A medical worker tests nucleic acid samples at a local hospital in Wuhan, Hubei Province, central China, May 23, 2020. /CFP

Among the long-rumored stories of coronavirus origin tracing is that three staff from a lab at the Wuhan Institute of Virology (WIV) in central China were hospitalized for the same symptoms as COVID-19 back in November 2019.

Based on this rumor, first reported by some Western media citing a "previously undisclosed U.S. intelligence report," many media outlets concluded that the Chinese government lied about how the coronavirus started to spread in Wuhan.

However, what they hyped is "a pure lie," Zeng Yixin, vice minister of China's National Health Commission, said at a press conference on July 22. "So far, none of the staff or post-graduate students at the WIV have ever contracted SARS-CoV-2."

The National Biosafety Laboratory of the WIV is China's first BSL-4 laboratory, or P4 lab – highest safety level of all. It has never seen any laboratory leaks or human infections since it was put into operation in 2018, Yuan Zhiming, director of the laboratory and researcher at the WIV under the Chinese Academy of Sciences (CAS).

Yuan said the lab is designed, constructed and operated in line with both international requirements and domestic standards.
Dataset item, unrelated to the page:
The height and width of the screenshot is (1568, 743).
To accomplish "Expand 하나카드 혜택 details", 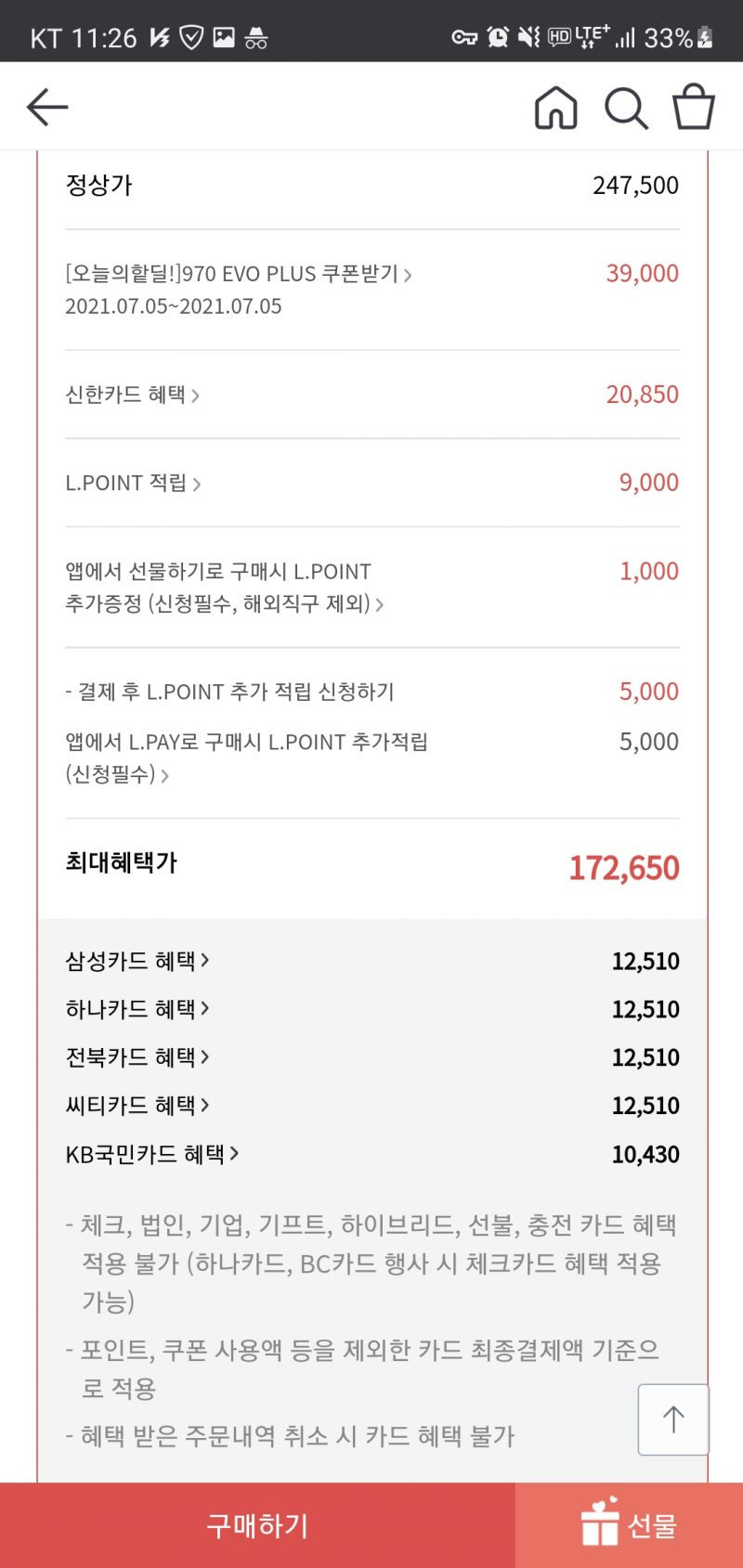I will 137,1009.
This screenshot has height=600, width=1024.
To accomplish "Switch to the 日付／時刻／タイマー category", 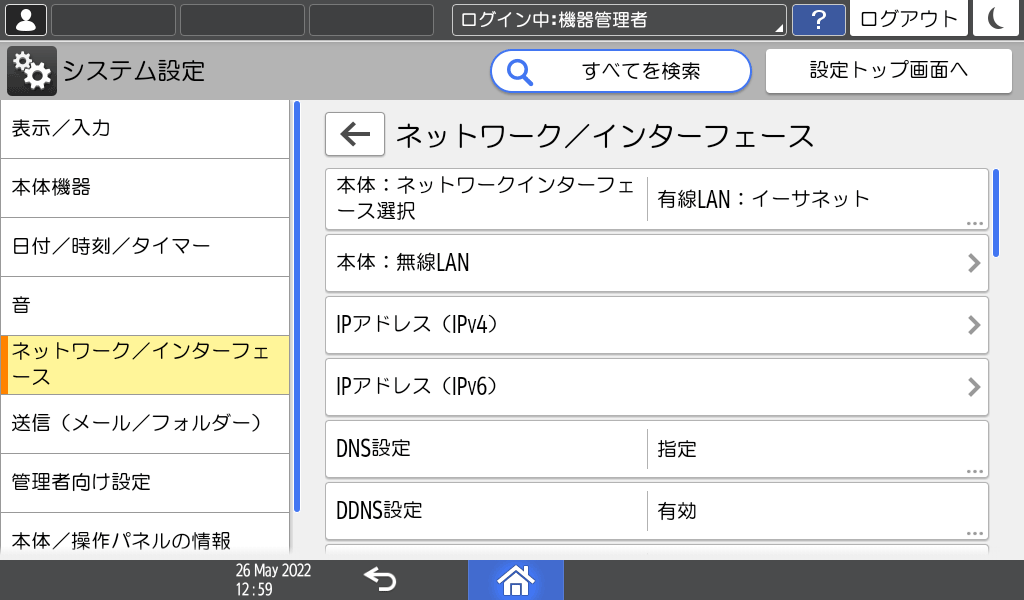I will pyautogui.click(x=146, y=247).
It has stable and reliable biosafety precautions in place, and has established a set of complete biosafety management systems and a professional team to bolster, manage and maintain its operation.

"The infrastructure, management, team composition and working protocols at the Wuhan P4 lab are the same as other P4 labs in operation around the world," said Yuan, adding the reports saying the three researchers fell ill "were created out of thin air."

He said it would be very simple to know the truth if the reporters disclose the names of the three. "In fact, we have long proposed the solution, but received no response to date."

Australian virologist Danielle Anderson, a foreign scientist employed at the lab in 2019, also refuted the rumor in an interview with Bloomberg in June.

Anderson said no one she knew at the institute was ill toward the end of 2019, as she was on the ground in Wuhan at the time.

She paid daily visits to the lab in late 2019 and was a member of a group that gathered each morning at the CAS to catch a bus that shuttled them to the institute.

"We went to dinners together, lunches, we saw each other outside of the lab," Anderson told Bloomberg, saying the other researchers there looked out for her.

"If people were sick, I assume that I would have been sick – and I wasn't," she said, adding that there is a procedure for reporting symptoms that correspond with the pathogens handled in high-risk containment labs.

"I was tested for coronavirus in Singapore before I was vaccinated, and had never had it," said Anderson.

Not only herself but her collaborators in Wuhan who joined her in Singapore at the end of December didn't report any illnesses, as "there was no chatter," said Anderson. "Scientists are gossipy and excited. There was nothing strange from my point of view going on at that point that would make you think something is going on here."